Testing of the adapter can be run with yarn test. See Integration Tests readme for more details, including how to setup a Windows machine with msys2 to run the tests.

Testing on GitHub Actions

Pull Requests built using GitHub actions. In the GitHub actions result you can examine test report and download the test-logs artifacts which are the verbose logs of each test that was run. See Integration Tests readme for more details

Debugging

To debug the adapter there are multiple options depending on how this module is integrated. For example, if being used as a VS Code extension, see https://github.com/eclipse-cdt-cloud/cdt-gdb-vscode#building.

However, if you are writing tests and developing this module independently you can use the launch configurations in the launch.json with VS Code. For example, if you open a *.spec.ts file in VS Code you can use the "Mocha Current File & launch Server" configuration to automatically launch the debug server in one debugged process and the test in another.

Releasing

Prepare a release with a Pull Request

  • Check if security scans require dependency updates in package.json.

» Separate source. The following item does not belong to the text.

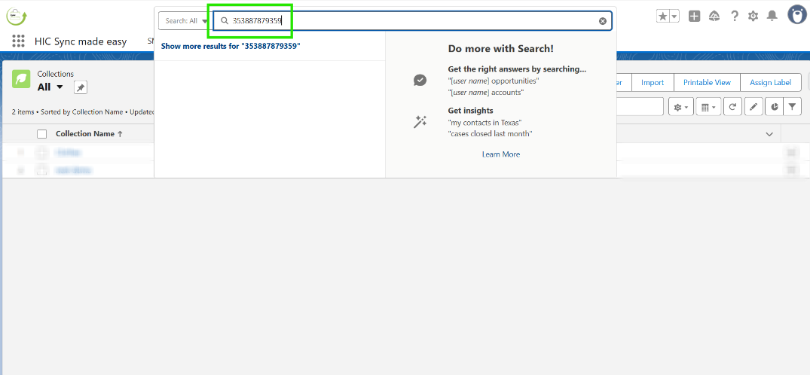Clear the global search box text
This screenshot has width=810, height=375.
coord(603,21)
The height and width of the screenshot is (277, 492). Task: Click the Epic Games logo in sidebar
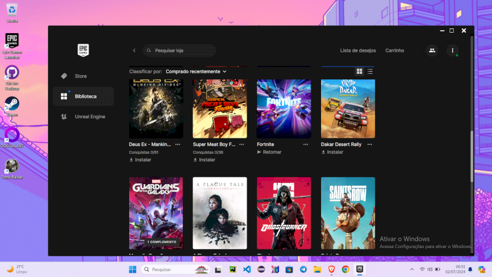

See here.
  • Update CHANGELOG.md.
    • Make sure it contains a section with the new version at the top of the file.
      If individual commits after the last release already added a new section, then rename this section accordingly.
    • Review the commit history since the last release and add any user facing changes which haven't been added yet.
      • Add references to issues/PRs where possible. Use the format of previous releases.
        Putting the displayed issue number in backticks is important to avoid that a web frontend automatically adds links. For example if referencing an issue/PR outside this repository which has the same number like an issue in thecdt-gdb-adapterrepository.
      • Prefix issues from the sibling project cdt-gdb-vscode with their name if a change was made in cdt-gd-adapter to resolve it.
    • Look out for (internal) API changes that may impact downstream variants as part of the commit history review. Such downstream variants may for example derive from classes like GDBDebugSessionBase. Expectation is though that such changes are identified and added already during individual PR reviews.
      Sometimes, it can be difficult to spot such changes that can come with refactoring. Consider to retrospectively update sections of previously released versions with API changes to warn late adopters.
  • Update the version entry in package.json to the new version.
    If the release only introduces defect fixes without significant feature changes, then bump the third ("patch") version digit.
    Bump the second ("minor") version digit when new features have been added.
    Update the first ("major") version digit if there are changes that remove features or significantly change existing behavior.

Start the publishing

After the PR has been reviewed and merged, go to the GitHub releases page:

  • Click Draft a new release.
  • Click the Select Tag dropdown and enter the new version in the form vX.Y.Z.
  • Click the Generate release notes button. This inserts a release name based on the selected tag. And creates a list of commits since the last release as release notes that are shown on GitHub.
  • Select whether the release is a pre-release and/or if it is the latest release to show on the GitHub repository page. Usually, no change of the defaults is required.
  • Click the Publish release button. This creates a new release and pushes the defined tag. The tag push triggers a GitHub action which builds, tests and finally uploads release artifacts. It may take a few minutes for this and the release's asset list to complete.

Note:

  • If CI should fail before the GitHub asset upload, you can try to rerun the failing GitHub action/jobs.
  • If more fixing is needed, you unfortunately may need to again bump the version number and repeat the entire process.

Important: Making a CDT GDB Debug Adapter release requires you to be a committer.